A large bearded seal broke the surface near the coast, regarded Silverhair with large, sad eyes, then ducked beneath the ice-strewn water once more.

To get to the Mainland, Silverhair would have to cross this teeming water-world.

She remembered standing on this shore with Lop-ear — her reluctance even to dip her trunk in the sea, his playful calls to the Calves of Siros.

Once, Longtusk had crossed this Channel to bring his Kin to the Island. It had been a great migration, with thousands of mammoths delivered to safety. But the Cycle was silent about how Longtusk did it. Some said he flew across the water. If Silverhair could fly now, she would.

But on one point the Cycle was absolutely clear: Longtusk himself did not survive the passage.

Today, then, she must outdo Longtusk himself.

Silverhair gathered her courage. She stepped forward.

Thin landfast ice crunched around her feet. The water immediately soaked through the thick hair over her legs, and its chill reached her skin. She could feel the water seeping up the hairs dangling from her belly, and more ice broke around her chest.

She stumbled, and suddenly the water flooded over her chest and back, and forced its way into her mouth. She scrambled backward, coughing, a spray of water erupting from her mouth. But she lost her footing again and slipped sideways, and suddenly her head was immersed.

She fought brief panic.

She stood straight and lifted her head out of the water, opened her mouth and took a deep draught of air. The water felt tight around her chest, like a band of ice.

Dread flooded her. She remembered the stream of runoff that had almost killed her as a calf. She had been so small then, and the stream — which she could probably ford easily now — had been a lethal torrent, no less intimidating than the Channel that faced her now. She longed to turn and flee back to the land, to abandon this quest.

But she knew this was only the beginning.

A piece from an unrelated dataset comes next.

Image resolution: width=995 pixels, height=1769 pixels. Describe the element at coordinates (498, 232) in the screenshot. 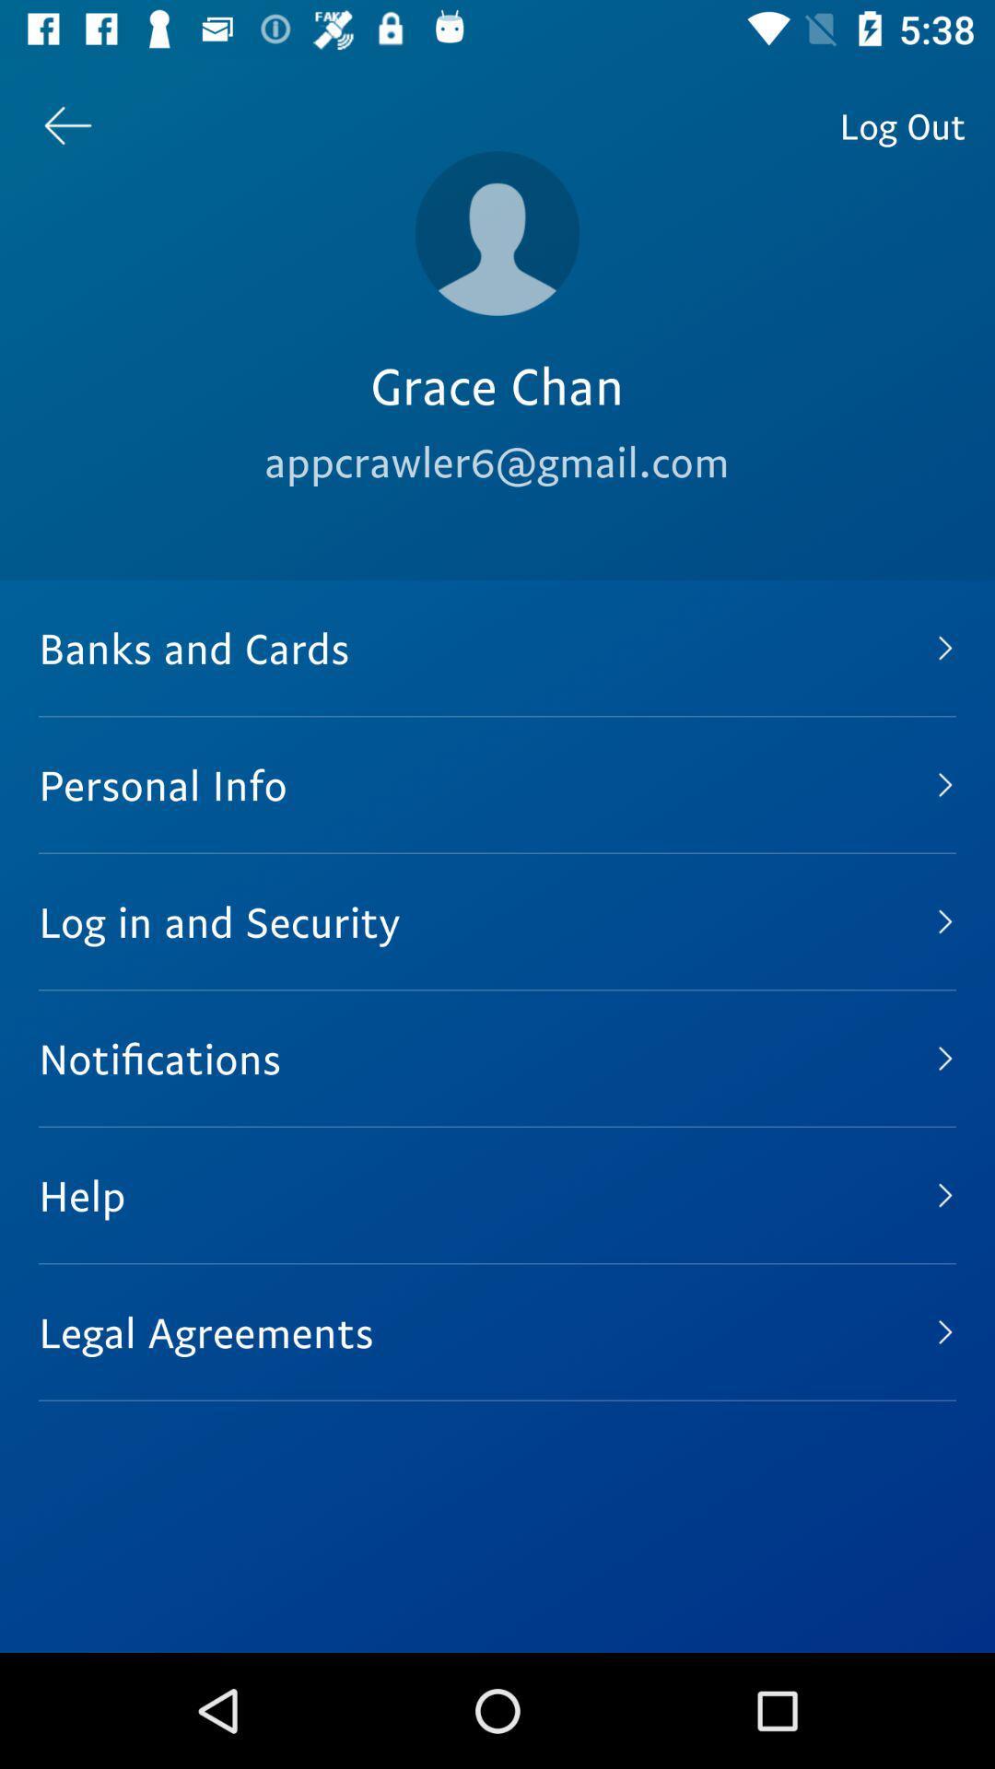

I see `item next to the log out item` at that location.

Deliberately she took another step forward. The ice, cracking, brushed against her chest. She lifted her head back as far as she could go, trying to keep her eyes and mouth out of the water. But at last the water was too deep, and it closed over her head.

The cold was shocking, like a physical blow, so intense it made her gasp.

She forced herself to open her eyes.

The water was gray-green, and its surface was a glimmering sheet above her. She could see floating ice, thin gray slabs of it over her head.

She thrust her trunk through the surface so that it protruded from the water. She blew hard to clear her trunk of water, and sucked in deep lungfuls of clean, salty air. She could feel her chest drag against the heavy pressure of the water, which was trying, it seemed, to crush her ribs like a trampled egg. But she could breathe.